==== DATA EXTRACT ====

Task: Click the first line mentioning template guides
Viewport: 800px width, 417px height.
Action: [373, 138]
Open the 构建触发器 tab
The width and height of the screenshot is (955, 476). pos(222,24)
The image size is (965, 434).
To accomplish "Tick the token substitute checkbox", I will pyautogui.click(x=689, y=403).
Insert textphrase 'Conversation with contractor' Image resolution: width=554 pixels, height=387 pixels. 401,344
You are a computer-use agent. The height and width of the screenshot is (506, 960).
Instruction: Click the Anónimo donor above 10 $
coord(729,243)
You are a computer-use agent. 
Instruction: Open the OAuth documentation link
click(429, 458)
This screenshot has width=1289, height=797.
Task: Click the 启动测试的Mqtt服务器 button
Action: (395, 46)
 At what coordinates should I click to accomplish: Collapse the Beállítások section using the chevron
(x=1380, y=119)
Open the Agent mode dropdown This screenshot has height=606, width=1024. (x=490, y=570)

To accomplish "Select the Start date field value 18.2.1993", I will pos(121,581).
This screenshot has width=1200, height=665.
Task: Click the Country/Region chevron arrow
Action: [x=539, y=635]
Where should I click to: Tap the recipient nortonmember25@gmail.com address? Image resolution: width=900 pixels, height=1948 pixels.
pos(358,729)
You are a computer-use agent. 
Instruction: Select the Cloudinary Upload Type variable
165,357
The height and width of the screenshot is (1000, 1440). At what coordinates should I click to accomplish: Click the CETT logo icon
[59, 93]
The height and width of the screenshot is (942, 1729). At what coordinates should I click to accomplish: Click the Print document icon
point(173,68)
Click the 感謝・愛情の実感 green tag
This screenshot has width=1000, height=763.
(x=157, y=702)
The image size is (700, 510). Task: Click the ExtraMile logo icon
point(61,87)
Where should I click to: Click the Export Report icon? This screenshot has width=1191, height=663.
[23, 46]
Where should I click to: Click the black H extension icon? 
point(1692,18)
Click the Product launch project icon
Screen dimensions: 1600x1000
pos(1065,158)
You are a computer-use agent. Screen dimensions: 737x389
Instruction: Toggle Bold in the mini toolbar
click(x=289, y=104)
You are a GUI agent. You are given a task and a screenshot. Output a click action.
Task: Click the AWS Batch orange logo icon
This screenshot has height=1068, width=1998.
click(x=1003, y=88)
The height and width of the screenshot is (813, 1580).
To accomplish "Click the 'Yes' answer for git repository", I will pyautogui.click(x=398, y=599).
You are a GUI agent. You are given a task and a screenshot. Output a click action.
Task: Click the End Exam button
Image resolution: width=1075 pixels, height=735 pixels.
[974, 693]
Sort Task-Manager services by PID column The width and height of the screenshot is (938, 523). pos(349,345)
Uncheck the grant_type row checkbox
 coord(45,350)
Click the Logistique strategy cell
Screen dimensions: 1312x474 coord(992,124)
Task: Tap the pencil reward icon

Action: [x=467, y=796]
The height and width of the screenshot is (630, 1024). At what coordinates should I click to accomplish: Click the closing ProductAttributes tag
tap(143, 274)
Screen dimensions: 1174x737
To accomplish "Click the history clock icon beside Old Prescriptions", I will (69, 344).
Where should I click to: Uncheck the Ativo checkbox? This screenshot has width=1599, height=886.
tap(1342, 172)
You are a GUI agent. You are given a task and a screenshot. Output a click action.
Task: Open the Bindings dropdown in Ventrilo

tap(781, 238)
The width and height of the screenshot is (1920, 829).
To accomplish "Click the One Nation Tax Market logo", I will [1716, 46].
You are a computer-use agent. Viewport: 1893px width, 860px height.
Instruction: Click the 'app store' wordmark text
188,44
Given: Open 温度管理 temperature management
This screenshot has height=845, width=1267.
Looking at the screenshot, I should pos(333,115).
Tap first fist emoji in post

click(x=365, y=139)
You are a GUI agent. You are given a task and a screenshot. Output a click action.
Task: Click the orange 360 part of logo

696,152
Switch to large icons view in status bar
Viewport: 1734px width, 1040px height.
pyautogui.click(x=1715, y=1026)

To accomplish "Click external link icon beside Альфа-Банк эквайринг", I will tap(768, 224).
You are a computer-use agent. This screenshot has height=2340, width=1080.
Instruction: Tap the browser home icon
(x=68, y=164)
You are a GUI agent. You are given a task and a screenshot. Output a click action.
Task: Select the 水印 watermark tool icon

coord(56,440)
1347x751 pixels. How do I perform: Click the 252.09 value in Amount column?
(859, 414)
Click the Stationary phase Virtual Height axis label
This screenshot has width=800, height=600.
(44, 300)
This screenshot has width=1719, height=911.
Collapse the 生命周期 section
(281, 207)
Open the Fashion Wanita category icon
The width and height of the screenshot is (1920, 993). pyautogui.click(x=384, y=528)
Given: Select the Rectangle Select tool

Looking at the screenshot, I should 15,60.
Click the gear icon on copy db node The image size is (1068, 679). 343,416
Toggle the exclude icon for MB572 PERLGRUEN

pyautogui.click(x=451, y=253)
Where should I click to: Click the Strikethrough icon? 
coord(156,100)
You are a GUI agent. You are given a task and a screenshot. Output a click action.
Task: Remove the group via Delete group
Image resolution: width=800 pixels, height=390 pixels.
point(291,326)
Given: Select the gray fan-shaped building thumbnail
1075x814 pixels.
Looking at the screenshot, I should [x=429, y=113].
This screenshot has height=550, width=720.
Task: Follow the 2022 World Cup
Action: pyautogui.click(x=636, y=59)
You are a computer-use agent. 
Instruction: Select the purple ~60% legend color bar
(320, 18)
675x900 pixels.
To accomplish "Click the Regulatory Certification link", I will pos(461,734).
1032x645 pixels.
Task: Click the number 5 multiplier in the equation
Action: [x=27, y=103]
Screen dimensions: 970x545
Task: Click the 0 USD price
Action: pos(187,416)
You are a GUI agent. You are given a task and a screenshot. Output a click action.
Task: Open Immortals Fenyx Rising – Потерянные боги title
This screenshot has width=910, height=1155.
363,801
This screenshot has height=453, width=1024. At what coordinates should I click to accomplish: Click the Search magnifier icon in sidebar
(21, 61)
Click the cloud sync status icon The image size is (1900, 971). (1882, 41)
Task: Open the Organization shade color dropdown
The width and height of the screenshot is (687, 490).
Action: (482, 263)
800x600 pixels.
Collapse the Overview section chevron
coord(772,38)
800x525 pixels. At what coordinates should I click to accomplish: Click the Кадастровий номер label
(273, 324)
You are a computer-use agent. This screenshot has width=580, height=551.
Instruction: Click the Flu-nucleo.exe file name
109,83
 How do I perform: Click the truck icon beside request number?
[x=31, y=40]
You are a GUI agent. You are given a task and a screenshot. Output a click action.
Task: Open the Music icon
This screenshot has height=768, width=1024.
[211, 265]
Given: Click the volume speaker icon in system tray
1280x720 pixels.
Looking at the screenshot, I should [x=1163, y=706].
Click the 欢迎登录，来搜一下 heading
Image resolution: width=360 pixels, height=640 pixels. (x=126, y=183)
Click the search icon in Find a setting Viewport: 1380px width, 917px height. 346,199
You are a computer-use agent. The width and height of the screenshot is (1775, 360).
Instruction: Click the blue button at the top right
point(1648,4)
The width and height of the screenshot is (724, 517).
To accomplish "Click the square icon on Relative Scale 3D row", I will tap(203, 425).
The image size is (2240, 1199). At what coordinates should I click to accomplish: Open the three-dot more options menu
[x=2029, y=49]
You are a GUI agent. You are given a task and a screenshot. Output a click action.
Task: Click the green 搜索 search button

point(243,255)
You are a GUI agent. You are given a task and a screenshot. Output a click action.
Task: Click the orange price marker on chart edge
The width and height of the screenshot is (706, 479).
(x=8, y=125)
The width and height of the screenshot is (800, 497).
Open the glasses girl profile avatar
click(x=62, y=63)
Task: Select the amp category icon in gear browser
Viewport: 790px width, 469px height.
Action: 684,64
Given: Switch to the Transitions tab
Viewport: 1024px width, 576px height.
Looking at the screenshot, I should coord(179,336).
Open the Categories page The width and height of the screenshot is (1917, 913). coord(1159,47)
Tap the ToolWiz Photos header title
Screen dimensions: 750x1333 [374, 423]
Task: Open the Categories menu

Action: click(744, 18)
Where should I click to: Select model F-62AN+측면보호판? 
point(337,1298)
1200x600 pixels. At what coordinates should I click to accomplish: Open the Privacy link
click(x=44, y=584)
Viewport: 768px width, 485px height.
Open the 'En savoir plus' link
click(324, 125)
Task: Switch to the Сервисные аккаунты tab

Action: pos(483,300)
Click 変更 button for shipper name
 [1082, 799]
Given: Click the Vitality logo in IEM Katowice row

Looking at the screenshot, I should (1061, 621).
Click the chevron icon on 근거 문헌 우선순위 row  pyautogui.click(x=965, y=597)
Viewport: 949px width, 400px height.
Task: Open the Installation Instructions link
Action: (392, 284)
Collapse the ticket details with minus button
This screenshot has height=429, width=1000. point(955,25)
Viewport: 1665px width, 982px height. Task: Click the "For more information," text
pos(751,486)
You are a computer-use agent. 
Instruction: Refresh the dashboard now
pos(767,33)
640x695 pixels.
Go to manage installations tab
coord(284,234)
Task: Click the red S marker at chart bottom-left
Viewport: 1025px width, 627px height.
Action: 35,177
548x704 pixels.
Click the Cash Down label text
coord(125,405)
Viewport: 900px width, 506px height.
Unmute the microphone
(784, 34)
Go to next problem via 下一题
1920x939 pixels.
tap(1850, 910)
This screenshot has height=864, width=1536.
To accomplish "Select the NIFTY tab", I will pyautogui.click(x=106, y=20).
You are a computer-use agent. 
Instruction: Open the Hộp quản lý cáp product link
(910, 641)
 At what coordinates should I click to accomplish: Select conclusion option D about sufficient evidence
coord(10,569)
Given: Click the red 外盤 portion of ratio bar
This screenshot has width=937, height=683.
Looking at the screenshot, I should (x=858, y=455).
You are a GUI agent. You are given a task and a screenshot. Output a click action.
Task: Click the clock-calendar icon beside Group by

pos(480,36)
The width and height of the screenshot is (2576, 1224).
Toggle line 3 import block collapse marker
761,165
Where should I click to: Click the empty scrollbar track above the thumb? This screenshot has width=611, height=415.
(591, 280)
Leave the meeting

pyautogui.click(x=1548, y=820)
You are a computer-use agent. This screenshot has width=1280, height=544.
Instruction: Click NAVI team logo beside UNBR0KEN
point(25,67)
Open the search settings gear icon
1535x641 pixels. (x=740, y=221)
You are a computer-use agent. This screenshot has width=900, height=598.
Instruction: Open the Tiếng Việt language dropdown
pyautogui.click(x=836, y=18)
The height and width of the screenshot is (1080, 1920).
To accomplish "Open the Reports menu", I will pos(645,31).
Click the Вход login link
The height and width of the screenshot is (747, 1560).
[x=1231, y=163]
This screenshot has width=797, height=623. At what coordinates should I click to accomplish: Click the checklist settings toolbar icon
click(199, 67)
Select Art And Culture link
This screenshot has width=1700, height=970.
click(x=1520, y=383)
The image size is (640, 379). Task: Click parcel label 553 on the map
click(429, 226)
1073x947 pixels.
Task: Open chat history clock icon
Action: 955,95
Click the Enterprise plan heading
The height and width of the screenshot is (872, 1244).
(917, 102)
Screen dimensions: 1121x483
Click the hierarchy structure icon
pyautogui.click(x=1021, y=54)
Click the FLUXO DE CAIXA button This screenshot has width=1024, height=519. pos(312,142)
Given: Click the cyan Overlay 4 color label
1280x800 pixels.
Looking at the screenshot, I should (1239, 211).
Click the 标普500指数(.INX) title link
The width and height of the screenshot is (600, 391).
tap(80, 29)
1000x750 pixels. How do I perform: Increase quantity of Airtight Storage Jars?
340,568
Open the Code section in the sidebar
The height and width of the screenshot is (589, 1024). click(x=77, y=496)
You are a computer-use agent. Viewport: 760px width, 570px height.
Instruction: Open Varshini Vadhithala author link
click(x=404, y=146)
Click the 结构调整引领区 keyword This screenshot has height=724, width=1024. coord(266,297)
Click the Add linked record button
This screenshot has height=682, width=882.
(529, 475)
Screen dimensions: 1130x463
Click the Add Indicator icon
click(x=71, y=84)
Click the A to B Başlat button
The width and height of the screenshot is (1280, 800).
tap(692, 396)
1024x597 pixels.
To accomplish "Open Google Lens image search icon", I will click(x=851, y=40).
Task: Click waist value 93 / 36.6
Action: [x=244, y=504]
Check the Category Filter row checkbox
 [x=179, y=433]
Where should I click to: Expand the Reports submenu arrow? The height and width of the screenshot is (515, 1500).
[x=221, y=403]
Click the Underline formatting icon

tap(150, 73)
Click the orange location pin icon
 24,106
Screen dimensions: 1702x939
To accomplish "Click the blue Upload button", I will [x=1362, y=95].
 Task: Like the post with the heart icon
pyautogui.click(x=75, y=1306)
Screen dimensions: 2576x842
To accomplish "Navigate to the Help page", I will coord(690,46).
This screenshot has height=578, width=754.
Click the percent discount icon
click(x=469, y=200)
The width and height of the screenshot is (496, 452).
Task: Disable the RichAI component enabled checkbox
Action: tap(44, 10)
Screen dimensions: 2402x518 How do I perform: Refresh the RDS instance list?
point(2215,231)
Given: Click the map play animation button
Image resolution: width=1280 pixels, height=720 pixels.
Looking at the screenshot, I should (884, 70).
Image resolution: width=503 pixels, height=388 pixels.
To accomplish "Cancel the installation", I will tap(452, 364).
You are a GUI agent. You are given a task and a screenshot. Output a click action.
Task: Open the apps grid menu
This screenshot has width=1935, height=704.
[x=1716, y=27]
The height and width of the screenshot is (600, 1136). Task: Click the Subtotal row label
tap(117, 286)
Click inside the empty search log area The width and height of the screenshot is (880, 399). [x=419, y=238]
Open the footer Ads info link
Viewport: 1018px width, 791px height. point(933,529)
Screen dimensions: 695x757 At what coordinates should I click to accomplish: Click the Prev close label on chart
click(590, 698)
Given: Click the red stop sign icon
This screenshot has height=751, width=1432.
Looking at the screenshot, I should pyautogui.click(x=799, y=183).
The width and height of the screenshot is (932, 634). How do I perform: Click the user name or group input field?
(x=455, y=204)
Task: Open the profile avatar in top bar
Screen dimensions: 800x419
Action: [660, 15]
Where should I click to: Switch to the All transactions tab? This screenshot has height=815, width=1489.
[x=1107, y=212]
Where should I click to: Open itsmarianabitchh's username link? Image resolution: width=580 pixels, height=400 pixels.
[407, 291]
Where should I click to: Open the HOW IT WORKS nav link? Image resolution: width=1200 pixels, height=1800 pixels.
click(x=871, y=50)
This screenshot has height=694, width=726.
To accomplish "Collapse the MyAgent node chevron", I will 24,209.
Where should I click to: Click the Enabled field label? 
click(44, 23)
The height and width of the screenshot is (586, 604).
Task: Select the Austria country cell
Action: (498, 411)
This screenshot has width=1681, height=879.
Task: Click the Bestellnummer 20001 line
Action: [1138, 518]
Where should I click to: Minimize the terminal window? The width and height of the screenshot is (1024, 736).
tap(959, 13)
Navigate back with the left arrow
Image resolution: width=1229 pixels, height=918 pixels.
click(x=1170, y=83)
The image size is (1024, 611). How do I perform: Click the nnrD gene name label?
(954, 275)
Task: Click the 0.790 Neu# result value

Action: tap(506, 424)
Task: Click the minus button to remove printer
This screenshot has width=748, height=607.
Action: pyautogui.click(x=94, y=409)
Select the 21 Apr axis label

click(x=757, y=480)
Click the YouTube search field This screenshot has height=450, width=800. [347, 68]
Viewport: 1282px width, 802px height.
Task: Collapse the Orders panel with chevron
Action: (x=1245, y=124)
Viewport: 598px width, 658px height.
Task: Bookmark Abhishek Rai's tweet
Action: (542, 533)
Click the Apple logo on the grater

====

▶ HOW TO COMPLETE THIS TASK
Isolate each line of the listing above that includes "status". Copy it.

▶ RESULT OF THE TASK
Switch to large icons view in status bar
Click the cloud sync status icon The image size is (1900, 971). (1882, 41)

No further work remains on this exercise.